To investigate, the researchers developed an approach
to quantitatively compare odor chemicals analogous to how differences in
wavelength, for example, can be used to quantitatively compare colors of light.
They used machine learning to look at thousands of
chemical structures known to have odors and analyzed thousands of different
features for each structure, such as the number of atoms, molecular weight,
electrochemical properties and more. Together, these data allowed the
researchers to systematically compute how similar or different any odor was
relative to another.
From this library, the team designed three sets of
odors: a set with high diversity; one with intermediate diversity, with odors
divided into related clusters; and one of low diversity, where structures
varied only by incremental increases in carbon-chain length.
They then exposed mice to various combinations of
odors from the different sets and used multiphoton microscopy to image patterns
of neural activity in the piriform cortex and olfactory bulb.
Smell
prediction
The experiments revealed that similarities in odor
chemistry were mirrored by similarities in neural activity. Related odors
produced correlated neuronal patterns in both the piriform cortex and olfactory
bulb, as measured by overlaps in neuron activity. Weakly related odors, by
contrast, produced weakly related activity patterns.
In the cortex, related odors led to more strongly
clustered patterns of neural activity compared with patterns in the olfactory
bulb. This observation held true across individual mice. Cortical
representations of odor relationships were so well-correlated that they could
be used to predict the identity of a held-out odor in one mouse based on
measurements made in a different mouse.
Additional analyses identified a diverse array of
chemical features, such as molecular weight and certain electrochemical
properties, that were linked to patterns of neural activity. Information
gleaned from these features was robust enough to predict cortical responses to
an odor in one animal based on experiments with a separate set of odors in a
different animal.
The researchers also found that these neural
representations were flexible. Mice were repeatedly given a mixture of two
odors, and over time, the corresponding neural patterns of these odors in the
cortex became more strongly correlated. This occurred even when the two odors
had dissimilar chemical structures.
The ability of the cortex to adapt was generated in
part by networks of neurons that selectively reshape odor relationships. When
the normal activity of these networks was blocked, the cortex encoded smells
more like the olfactory bulb.
“We presented two odors as if they’re from the same
source and observed that the brain can rearrange itself to reflect passive
olfactory experiences,” Datta said.
Part of the reason why things like lemon and lime
smell alike, he added, is likely because animals of the same species have
similar genomes and therefore similarities in smell perception. But each
individual has personalized perceptions as well.
“The plasticity of the cortex may help explain why
smell is on one hand invariant between individuals, and yet customizable
depending on our unique experiences,” Datta said.
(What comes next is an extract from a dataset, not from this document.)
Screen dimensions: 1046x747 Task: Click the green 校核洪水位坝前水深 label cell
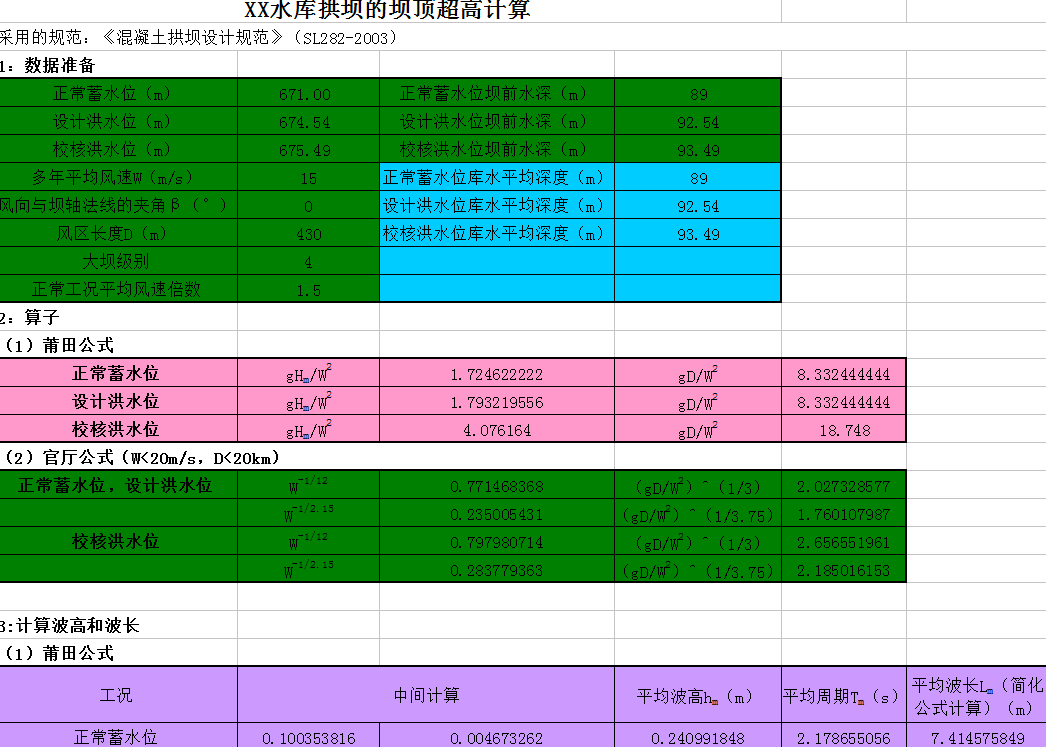496,150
Together, the results of the study demonstrate for the
first time how the brain encodes relationships between odors. In comparison to
the relatively well-understood visual and auditory cortices, it is still
unclear how the olfactory cortex converts information about odor chemistry into
the perception of smell.
Identifying how the olfactory cortex maps similar
odors now provides new insights that inform efforts to understand and
potentially control the sense of smell, according to the authors.
“We don’t fully understand how chemistries translate
to perception yet,” Datta said. “There’s no computer algorithm or machine that
will take a chemical structure and tell us what that chemical will smell like.”
“To actually build that machine and to be able to
someday create a controllable, virtual olfactory world for a person, we need to
understand how the brain encodes information about smells,” Datta said. “We
hope our findings are a step down that path.”